Sejak saat itu, hampir setiap hari saya dengan Pak Ester berkomunikasi lewat telephone. Komunikasi by phone ini kami pilih karena keadaan dikampung belum stabil. Pak ester tidak mau kehadiran kami justru dituduh sevagai provokator. Setelah diskusi yang intens selama kurang lebih 1 (satu) bulan dengan Pak Ester, akhirnya dia menyampaikan bahwa saat ini sudah ada 72 KK yang mau berjuang dari 89 KK jumlah penduduk Nagasaribu. Saya pun terkejut dengan perkembangan yang disampaikan oleh Pak Ester.

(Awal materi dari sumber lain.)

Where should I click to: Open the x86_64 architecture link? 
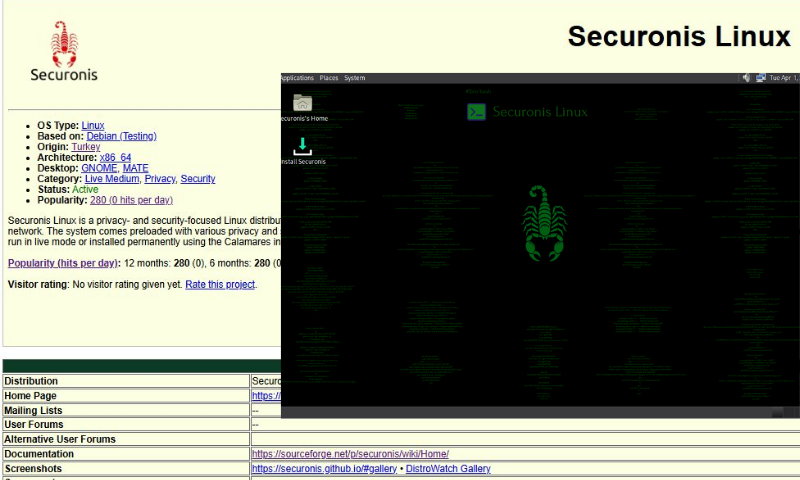(115, 158)
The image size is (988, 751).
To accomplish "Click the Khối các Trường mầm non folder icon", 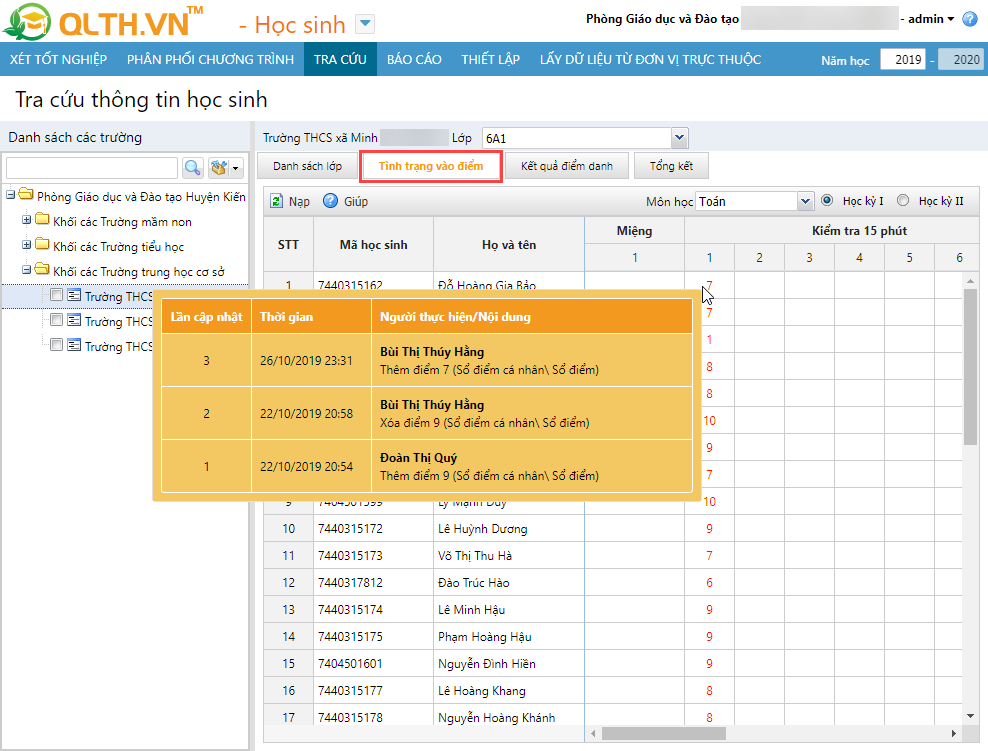I will 42,221.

Lalu saya bilang, langkah pertama yang harus dilakukan ialah menyurati Kementrian Lingkungan Hidup dan Kehutanan (KLHK) agar KLHK tahu bahwa yang melakukan kerjasama tersebut bukan atas nama seluruh masyarakat dan pengunduran diri dari hutan kemitraan.

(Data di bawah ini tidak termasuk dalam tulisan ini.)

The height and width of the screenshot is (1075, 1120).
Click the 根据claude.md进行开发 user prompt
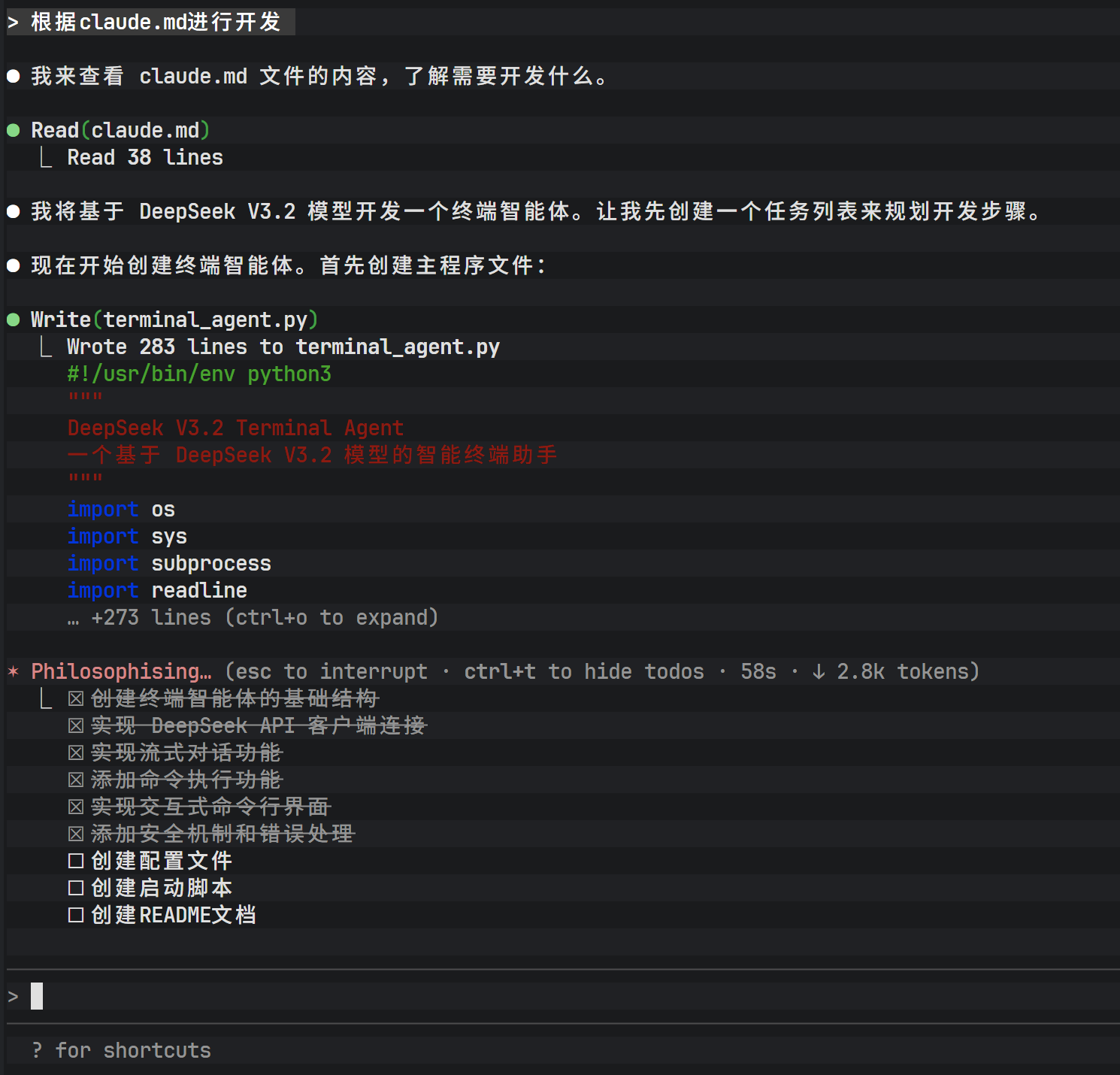tap(155, 22)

Oktober 2020, masyarakat pun menyurati KLHK, Dinas Kehutanan Provinsi, KPH Balige, Bupati Taput, DPRD Taput, dan camat, untuk menyampaikan bahwa pola kemitraan yang ditawarkan oleh TPL bukan solusi yang baik bagi masyarakat, justru telah mencederai persaudaraan mereka di Nagasaribu, dan menyatakan bahwa masyarakat Adat Nagasaribu masih berjuang untuk mendapatkan tanah/hutan adat nya. Sekaligus menyatakan pengunduran dari hutan kemitraan.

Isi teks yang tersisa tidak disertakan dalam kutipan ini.